> **DIRECTION**
Print the part of the items below that opens with the line containing "Task: Select the Шарм-эль-Шейх" and closes with the line containing "coord(478,43)", both included, and nothing else.

> **RECORDS TO PROCESS**
## Begin

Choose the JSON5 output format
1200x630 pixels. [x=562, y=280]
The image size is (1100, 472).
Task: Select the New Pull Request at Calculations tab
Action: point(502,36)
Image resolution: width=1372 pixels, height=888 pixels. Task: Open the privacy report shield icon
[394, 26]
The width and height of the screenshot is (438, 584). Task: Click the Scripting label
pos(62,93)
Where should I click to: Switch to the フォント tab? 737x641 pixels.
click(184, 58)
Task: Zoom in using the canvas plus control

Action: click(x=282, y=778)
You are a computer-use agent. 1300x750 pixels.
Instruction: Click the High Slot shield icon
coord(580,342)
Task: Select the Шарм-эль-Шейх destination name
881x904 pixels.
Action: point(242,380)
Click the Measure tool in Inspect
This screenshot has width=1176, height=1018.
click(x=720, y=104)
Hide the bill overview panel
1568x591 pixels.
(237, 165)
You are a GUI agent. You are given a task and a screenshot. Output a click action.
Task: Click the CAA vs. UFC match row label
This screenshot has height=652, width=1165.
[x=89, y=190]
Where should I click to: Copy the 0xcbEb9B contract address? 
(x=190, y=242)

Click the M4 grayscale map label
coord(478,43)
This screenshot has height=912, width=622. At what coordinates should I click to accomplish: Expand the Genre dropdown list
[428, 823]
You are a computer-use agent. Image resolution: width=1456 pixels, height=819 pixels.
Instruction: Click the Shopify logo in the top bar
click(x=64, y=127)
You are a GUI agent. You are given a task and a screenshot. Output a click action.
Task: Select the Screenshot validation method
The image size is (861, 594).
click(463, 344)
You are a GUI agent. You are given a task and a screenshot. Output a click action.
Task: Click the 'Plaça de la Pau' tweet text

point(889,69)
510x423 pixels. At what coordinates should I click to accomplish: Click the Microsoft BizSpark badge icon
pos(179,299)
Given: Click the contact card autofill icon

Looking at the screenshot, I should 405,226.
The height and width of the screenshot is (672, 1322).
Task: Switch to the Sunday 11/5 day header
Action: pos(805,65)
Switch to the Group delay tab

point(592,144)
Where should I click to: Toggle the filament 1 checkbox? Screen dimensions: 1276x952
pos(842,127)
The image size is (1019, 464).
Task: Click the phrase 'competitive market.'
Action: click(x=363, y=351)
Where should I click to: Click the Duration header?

## End

> **THE ANSWER**
Task: Select the Шарм-эль-Шейх destination name
881x904 pixels.
Action: point(242,380)
Click the Measure tool in Inspect
This screenshot has width=1176, height=1018.
click(x=720, y=104)
Hide the bill overview panel
1568x591 pixels.
(237, 165)
You are a GUI agent. You are given a task and a screenshot. Output a click action.
Task: Click the CAA vs. UFC match row label
This screenshot has height=652, width=1165.
[x=89, y=190]
Where should I click to: Copy the 0xcbEb9B contract address? 
(x=190, y=242)

Click the M4 grayscale map label
coord(478,43)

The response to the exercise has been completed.